Planning for the attacks, which claimed more than 180 lives and injured about 900 people, began as early as March. Police have arrested 15 suspects, and the roles of 12 people have been directly established, Roy said.
Indian Prime Minister Manmohan Singh earlier this month said Pakistan hadn't done enough to control the use of its territory for mounting terrorist attacks against India.
Pakistan Denies Charges
``These groups, whether it's Lashkar-e-Taiba or Jaish-e- Mohammad, they can act autonomously also,'' Singh said. ``Our worry has been that Pakistan's government has not done enough to control these elements.''
Pakistani government spokesman Ashfaque Gondal, speaking today in a telephone interview from the capital Islamabad, said the allegation was ``absurd.''
The country's president, Pervez Musharraf, ``has already offered India any assistance in investigating the case.

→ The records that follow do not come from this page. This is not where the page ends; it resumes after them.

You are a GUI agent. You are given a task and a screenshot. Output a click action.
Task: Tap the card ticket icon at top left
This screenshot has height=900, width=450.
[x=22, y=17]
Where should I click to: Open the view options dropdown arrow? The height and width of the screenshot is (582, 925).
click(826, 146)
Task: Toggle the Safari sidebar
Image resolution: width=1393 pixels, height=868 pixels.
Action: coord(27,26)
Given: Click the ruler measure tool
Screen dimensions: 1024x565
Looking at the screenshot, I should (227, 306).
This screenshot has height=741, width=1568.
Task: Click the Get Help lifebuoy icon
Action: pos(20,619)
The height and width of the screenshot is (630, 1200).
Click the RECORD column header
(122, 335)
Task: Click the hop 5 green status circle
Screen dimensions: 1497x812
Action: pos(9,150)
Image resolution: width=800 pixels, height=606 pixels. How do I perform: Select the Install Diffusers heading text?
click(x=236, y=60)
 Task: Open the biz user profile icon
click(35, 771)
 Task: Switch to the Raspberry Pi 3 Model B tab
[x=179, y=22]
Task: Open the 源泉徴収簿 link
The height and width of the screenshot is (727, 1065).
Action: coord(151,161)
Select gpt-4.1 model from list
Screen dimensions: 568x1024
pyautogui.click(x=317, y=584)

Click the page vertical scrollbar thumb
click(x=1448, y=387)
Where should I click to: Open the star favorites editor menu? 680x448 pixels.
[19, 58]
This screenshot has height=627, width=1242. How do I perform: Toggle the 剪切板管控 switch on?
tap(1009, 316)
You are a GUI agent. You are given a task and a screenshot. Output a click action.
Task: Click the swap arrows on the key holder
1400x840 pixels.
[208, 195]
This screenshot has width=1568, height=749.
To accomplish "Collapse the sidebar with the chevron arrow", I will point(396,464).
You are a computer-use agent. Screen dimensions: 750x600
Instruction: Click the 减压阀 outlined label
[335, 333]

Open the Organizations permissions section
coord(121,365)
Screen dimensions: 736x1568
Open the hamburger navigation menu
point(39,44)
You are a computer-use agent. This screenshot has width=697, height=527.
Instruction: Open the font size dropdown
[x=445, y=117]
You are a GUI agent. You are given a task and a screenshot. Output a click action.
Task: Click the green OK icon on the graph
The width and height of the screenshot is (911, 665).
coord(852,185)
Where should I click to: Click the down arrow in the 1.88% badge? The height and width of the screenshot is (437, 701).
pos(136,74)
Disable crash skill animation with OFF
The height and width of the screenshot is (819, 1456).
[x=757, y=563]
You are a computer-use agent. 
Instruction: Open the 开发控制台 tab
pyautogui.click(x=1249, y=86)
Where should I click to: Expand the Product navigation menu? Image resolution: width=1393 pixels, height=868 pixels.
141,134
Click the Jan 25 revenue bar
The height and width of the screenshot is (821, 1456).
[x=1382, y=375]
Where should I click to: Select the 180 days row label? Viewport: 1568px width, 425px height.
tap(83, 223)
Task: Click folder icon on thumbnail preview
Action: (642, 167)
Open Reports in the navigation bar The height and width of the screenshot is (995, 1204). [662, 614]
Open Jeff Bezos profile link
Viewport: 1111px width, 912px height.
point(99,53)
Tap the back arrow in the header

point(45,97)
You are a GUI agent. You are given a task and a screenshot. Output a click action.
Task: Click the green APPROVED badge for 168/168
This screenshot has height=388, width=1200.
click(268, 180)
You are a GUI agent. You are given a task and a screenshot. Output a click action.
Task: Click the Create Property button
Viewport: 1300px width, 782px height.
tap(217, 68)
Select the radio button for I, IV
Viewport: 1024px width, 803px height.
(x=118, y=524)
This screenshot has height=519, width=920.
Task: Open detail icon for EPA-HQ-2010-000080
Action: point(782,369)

We deny any involvement or the involvement of any of the government's agencies in the attacks,'' he said.
``Lashkar-e-Taiba is already a banned outfit in Pakistan. It has no existence or links with any of the Pakistani agencies. The sensitivity of the case demands more responsibility, rather than shifting blame,'' he said.
India postponed a meeting of the foreign secretaries of both countries after the train blasts, which killed at least 182 people.
Teams of Two
Teams of two, comprising one Indian and one Pakistani, fanned out in Mumbai's suburban trains to carry out the attacks, Roy said. A total of 11 Pakistanis were involved in the serial blasts, including one who died, he said.
Mumbai's commuter trains carry more than a third of the city's 16 million people every day between the suburbs and the downtown business district. Mumbai is home to some of the largest companies, the country's two main stock exchanges, the biggest diamond, gold and commodities trading centers and the mainstream Hindi film industry.